The Treasury fund acts as a brake to reduce the downside risk of the portfolio when stocks go down. This works because when stocks fall, bonds typically rise. The bond allocation has the potential to offset a large portion of the fall in the equity allocation.
Portfolio Shield™ was designed around our monetary system, along with the business and credit cycles. With a deep understanding of how the stock and bond markets work inside our monetary system, the strategy can adjust between both as economic conditions change.

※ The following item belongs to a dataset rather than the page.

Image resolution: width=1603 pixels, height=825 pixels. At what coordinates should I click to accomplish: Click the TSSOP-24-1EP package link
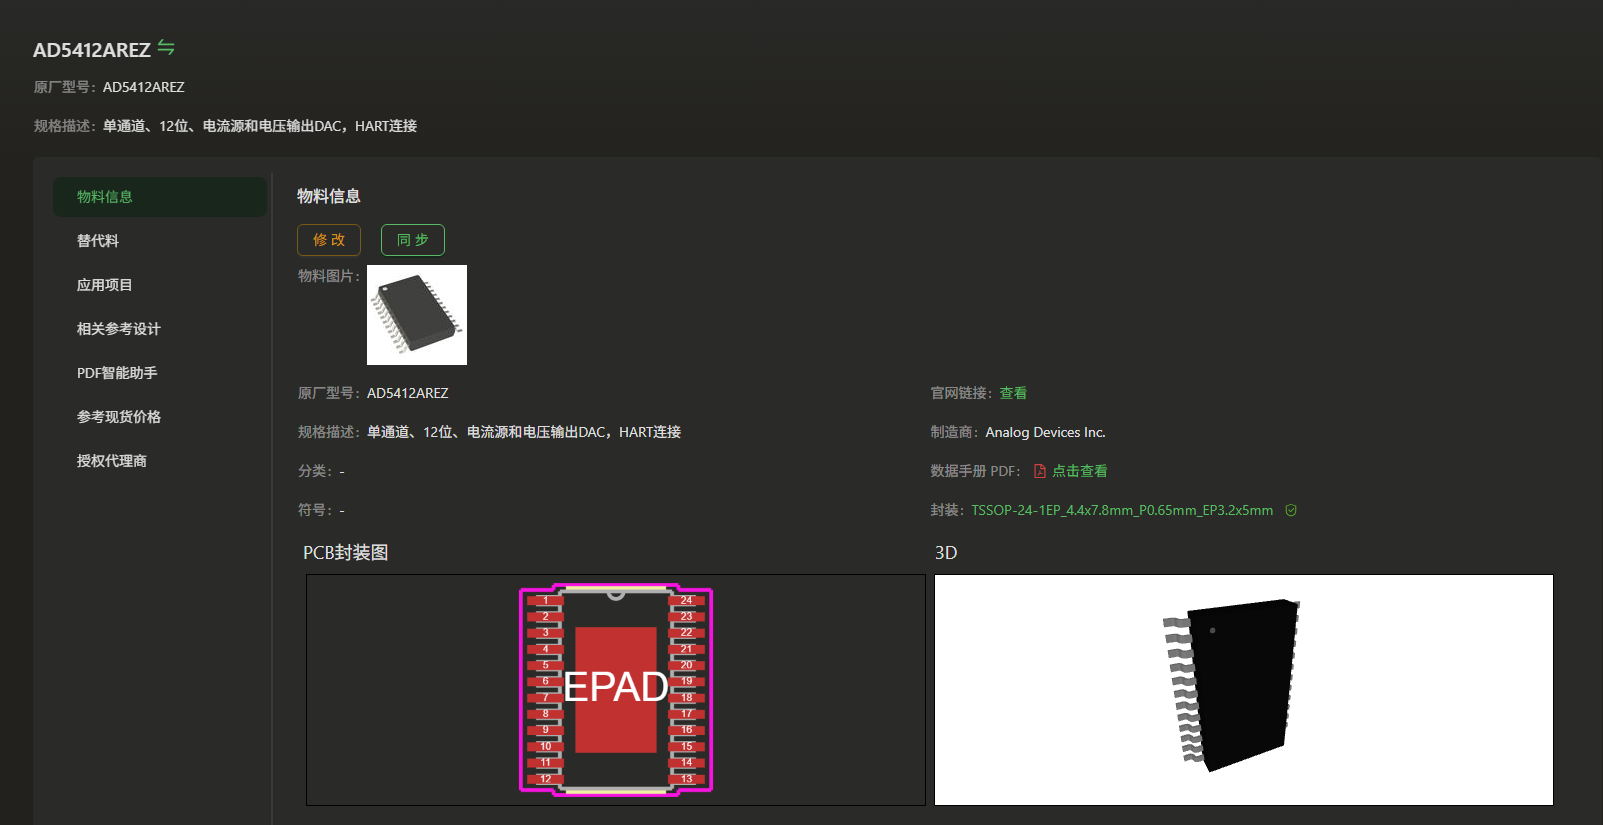coord(1121,510)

Portfolio Shield™ uses five highly liquid, low-fee ETFs. Large market makers back each ETF to provide maximize liquidity during the monthly rebalancing and to provide daily liquidity to meet client needs.
SPDR® S&P 500 ETF (SPY)
Invesco QQQ Trust ETF (QQQ)
iShares Core Aggregate Bond ETF (AGG)
iShares Trust iBoxx High Yield ETF (HYG)
iShares Trust 7-10 Year Treasury Bond ETF (IEF)
With a limited number of potential investments in the allocation, investors will be able to easily determine how their portfolio is allocated.
All current and back-tested returns, along with all the risk analytics are validated by Morningstar®. Each month Morningstar® provides an updated Investment Detail Report on the Portfolio Shield™ strategy. Morningstar® is the premier provider of data and analytics for the financial services industry.
Portfolio Shield™ is a formula-based strategy that is rebalanced on the first trading day of each month based on its formulas. The formulas are not overridden regardless of market conditions.
Future changes to the monetary system, such as a repeal of parts of the Federal Reserve Act to allow direct monetization of debt, may require changes to the strategy.
The advisory fee to manage Portfolio Shield™ is 1% per year on household accounts under $2 million and 0.5% per year on the total amount for household accounts over $2 million.
Fees are billed quarterly in advance and any unused days are refunded.
The expense ratio for each ETF used by Portfolio Shield™ is stated in the prospectus of each ETF. The returns of each ETF are net of their expense ratio.
Updates on the strategy are made publicly available following each monthly rebalance on Steve’s website under the Portfolio Shield™ category.